After my Tufts visit on Monday, I took Dan’s advice and visited the MIT Museum. My exploration through the ground floor was a bit disapointing (other than a neat slide rule exhibit) but once I discovered the second floor – I was in hog heaven. While all of the exhibits were neat, two really caught my attention. My favorite exhibit was Gestural Engineering: The Sculpture of Arthur Ganson. About two years ago, Larry gave me a DVD of this guys work which I was fascinated with. Seeing it in person though was a whole different ball game. I obsessed over each and every piece – watching it go through the motions over and over again until I was confident that I had gleaned everything I could from it. All except for one – Corey’s Yellow Chair. I never could nail down exactly how it actuated the quick-return and hold. I spent a while sneaking peeks at the back of it and was surprised to find electronic and magnetic components – yet never did figure it out completely. The entire style and medium of the art fascinated me. It used very simple materials to achieve relatively complicated outcomes and made me wonder if my constant desire for better quality materials and tools is a copout.

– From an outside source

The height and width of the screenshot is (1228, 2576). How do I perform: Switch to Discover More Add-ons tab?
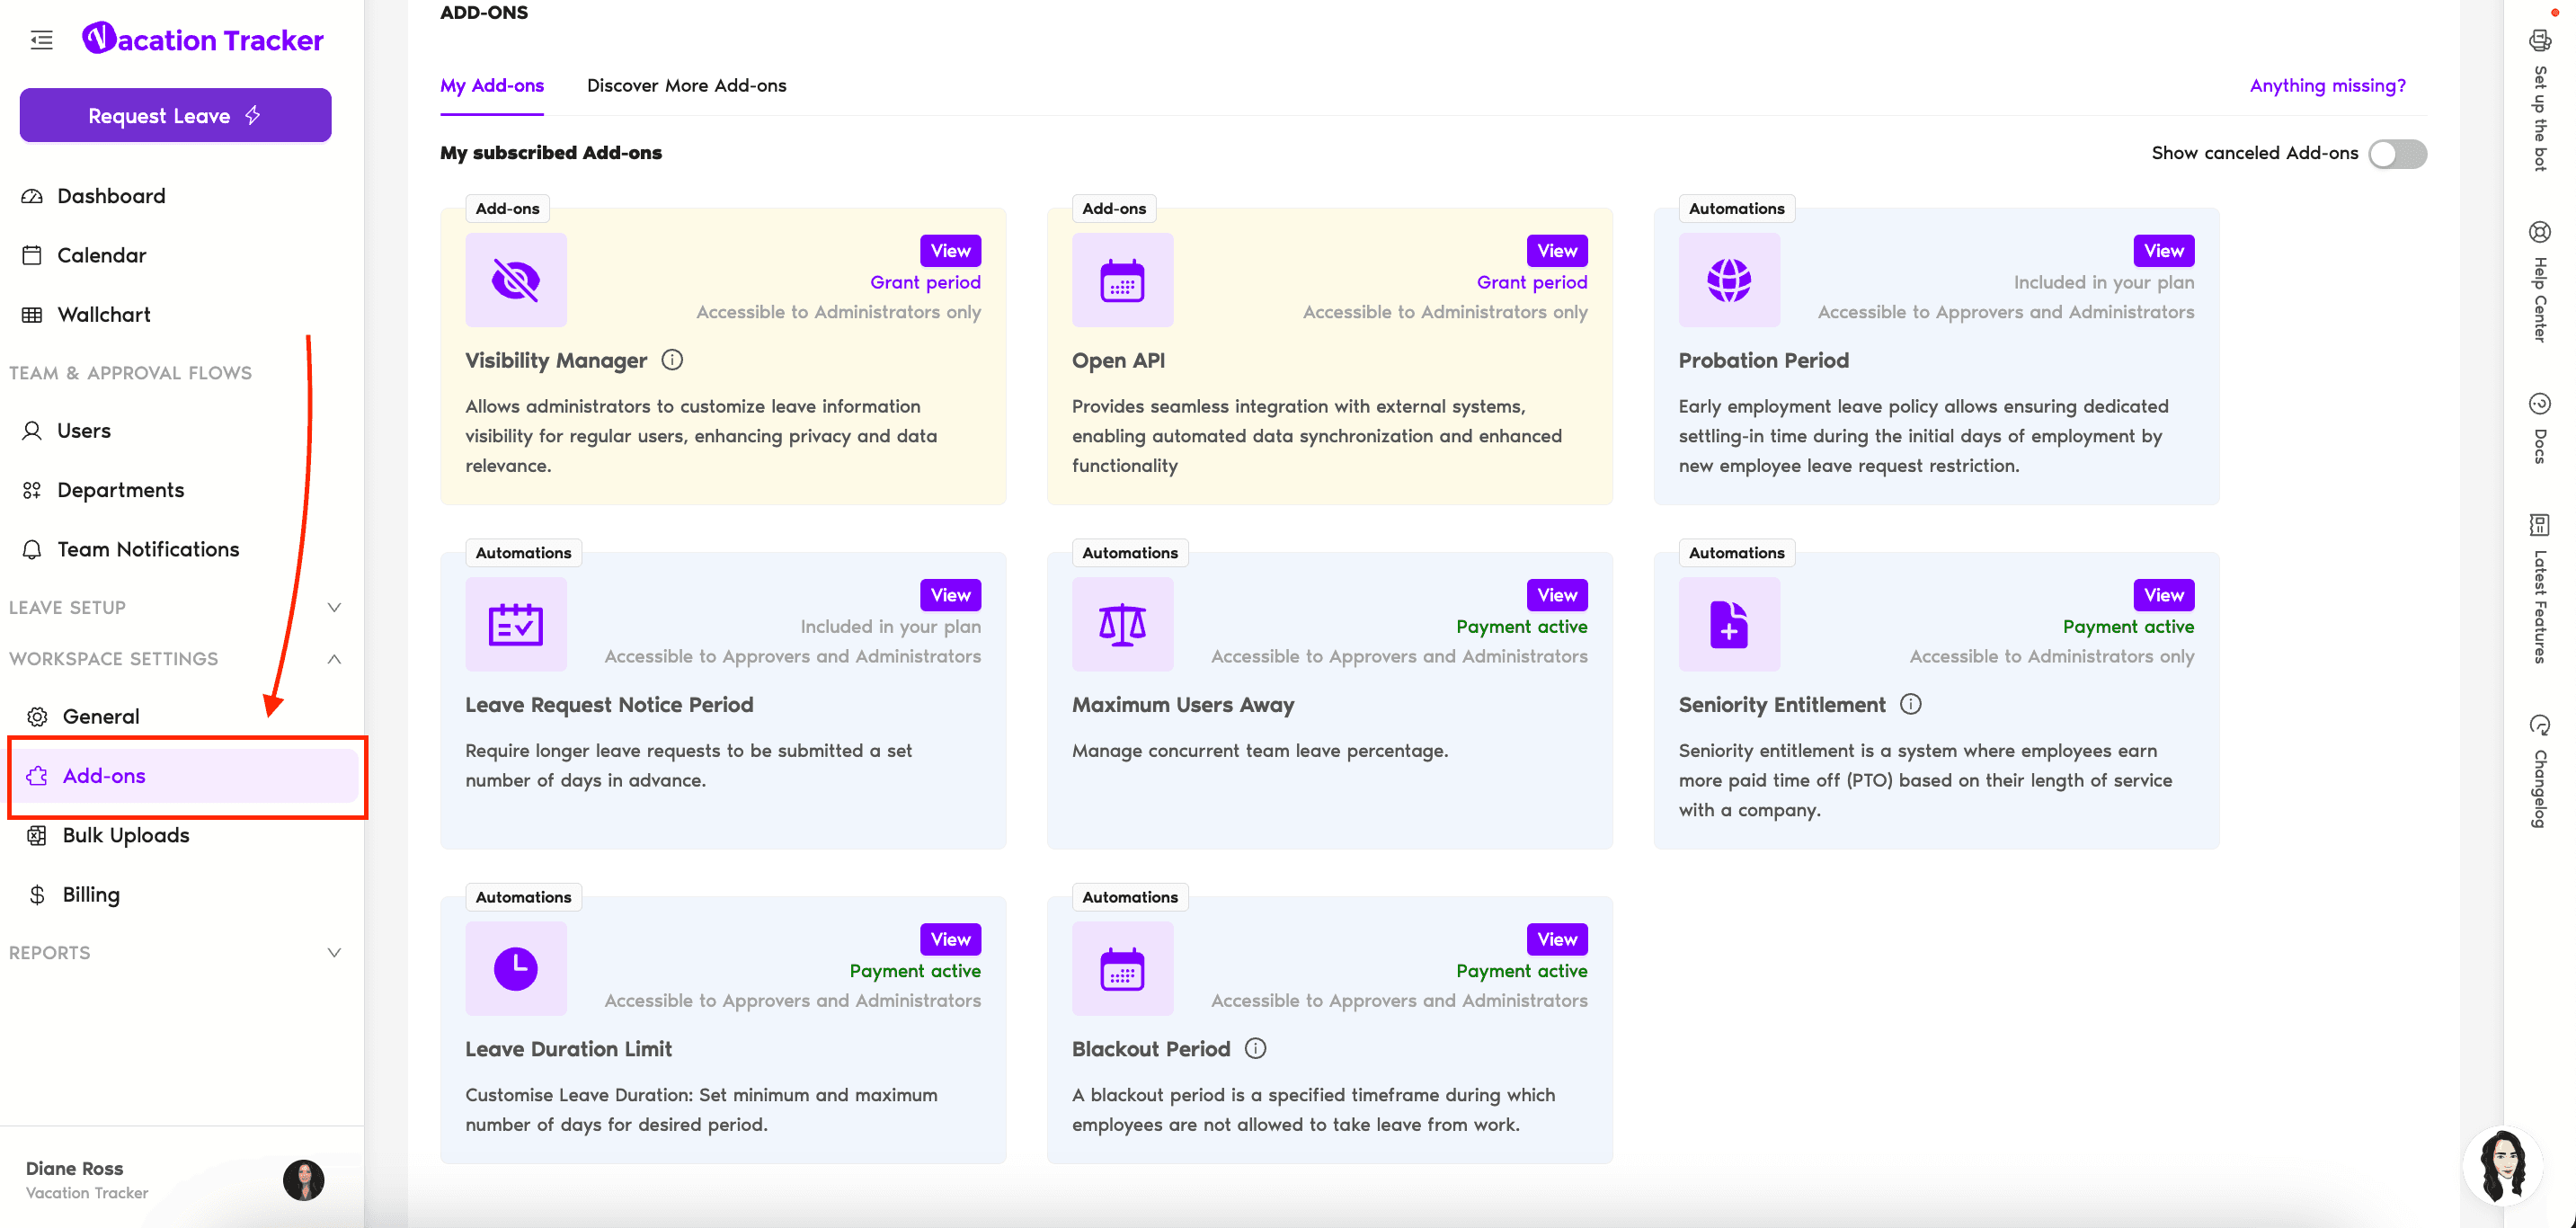click(686, 86)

I also spent a while in the Robots & Beyond exhibit. While interesting and complex, many of the robots were pretty old (circa 1995 – 2005). I was most fascinated with their material selection and design choices. One thing that really fascinated me was the near universal use of this mechanical interface for controlling joint articulation. A motor shaft is threaded and a fine cable is wrapped through the threading as a kind of friction pulley. The cable is then used to rotate a cam or pulley to acheive the desired articulation. I really want to know what this is called and why they choose it for nearly all of their robotics.
All in all, the museum was great. After my visit I discovered that there were additional off-site exhibits and I wish I had known about them before I left Cambridge!